Fue la sombra quien se movió primero, quien empezó a caminar. Él solo la seguia, desesperado, empapado. Caminaba, mas rápido ahora. Sabía, por el rumbo que llevaba, que no iba a volver al trabajo, sino que iba camino de la pensión. Seguia lloviendo, aunque mas leve.

Reparó allí que Fermín, el perro del kioskero, lo había seguido. ¡Cucha Fermín! ¡Vamos! ¡Cucha Fermín! El perro reculó unos metros pero, ya estaban muy lejos. Entonces se acercó, le acarició la cabeza y el animal le lamió la mano. Señal de que seguirían camino juntos. La sombra estaba allí, detenida, no avanzaba y él tampoco. Fermín miraba. La sombra volteó la cabeza, como para mirarlo. Él, muy tranquilo, encendió un cigarrillo y asintió con la cabeza. La sombra volvío a arrancar primero. Detrás salió el, y Fermín en la retaguardia. Toda esa secuencia ocurrió frente a la catedral.
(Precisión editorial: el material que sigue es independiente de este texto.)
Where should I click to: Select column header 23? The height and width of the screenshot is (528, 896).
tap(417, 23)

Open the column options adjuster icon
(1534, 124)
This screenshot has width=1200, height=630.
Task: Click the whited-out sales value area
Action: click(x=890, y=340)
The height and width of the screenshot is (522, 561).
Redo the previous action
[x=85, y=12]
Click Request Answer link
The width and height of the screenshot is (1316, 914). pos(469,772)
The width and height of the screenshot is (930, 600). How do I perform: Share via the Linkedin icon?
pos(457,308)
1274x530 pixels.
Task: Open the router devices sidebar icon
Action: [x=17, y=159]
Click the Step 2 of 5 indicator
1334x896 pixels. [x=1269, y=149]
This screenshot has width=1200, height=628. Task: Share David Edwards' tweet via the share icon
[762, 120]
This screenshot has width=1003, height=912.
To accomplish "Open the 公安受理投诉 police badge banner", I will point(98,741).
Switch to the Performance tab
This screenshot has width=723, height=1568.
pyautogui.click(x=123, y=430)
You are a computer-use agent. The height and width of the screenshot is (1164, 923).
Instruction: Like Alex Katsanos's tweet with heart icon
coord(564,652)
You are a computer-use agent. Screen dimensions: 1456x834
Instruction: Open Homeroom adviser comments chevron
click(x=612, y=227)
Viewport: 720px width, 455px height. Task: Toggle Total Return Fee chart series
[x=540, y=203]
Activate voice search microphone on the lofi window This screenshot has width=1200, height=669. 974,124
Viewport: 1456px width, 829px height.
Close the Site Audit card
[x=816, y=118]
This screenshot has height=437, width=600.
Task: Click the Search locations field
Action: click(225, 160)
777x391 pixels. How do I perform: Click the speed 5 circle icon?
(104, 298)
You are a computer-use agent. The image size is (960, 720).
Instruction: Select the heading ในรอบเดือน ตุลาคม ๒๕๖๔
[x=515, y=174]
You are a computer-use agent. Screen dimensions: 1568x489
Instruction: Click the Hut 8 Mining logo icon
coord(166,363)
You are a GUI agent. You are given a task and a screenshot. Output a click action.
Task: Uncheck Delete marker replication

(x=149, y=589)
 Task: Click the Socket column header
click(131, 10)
Luego vinieron los gritos, dentro de su cabeza algo gritaba muy fuerte. Tanto que lo aturdía mucho. Una voz, luego mas voces. Muchas, muchas, muchas. ¡Basta!, gritó. ¡Por favor, basta! Volvió a detenerse. dudaba, siempre dudaba... Comenzó a llover mas fuerte, su pelo chorreaba agua y sus lágrimas se confundían con ella. El paisaje era aterrador, ya había comprendido lo que sucedería. Lo que debía hacer. Seguia gritando y se cubria el rostro con las manos. Fermín sollozaba, temblaba. La sombra le acariciaba la cabeza. La ciudad seguia su marcha.

Llegaron, pués, a la pensión del 1027 y 1/2. Entró solo, sin perro ni sombra. Fue directamente al cajon y esta vez no dudó. Sintió, después de mucho tiempo, placer al ver como brotaba la sangre de su cuello y empapaba sus manos que se aferraban fuerte al cuchillo. El mismo con el que la había matado.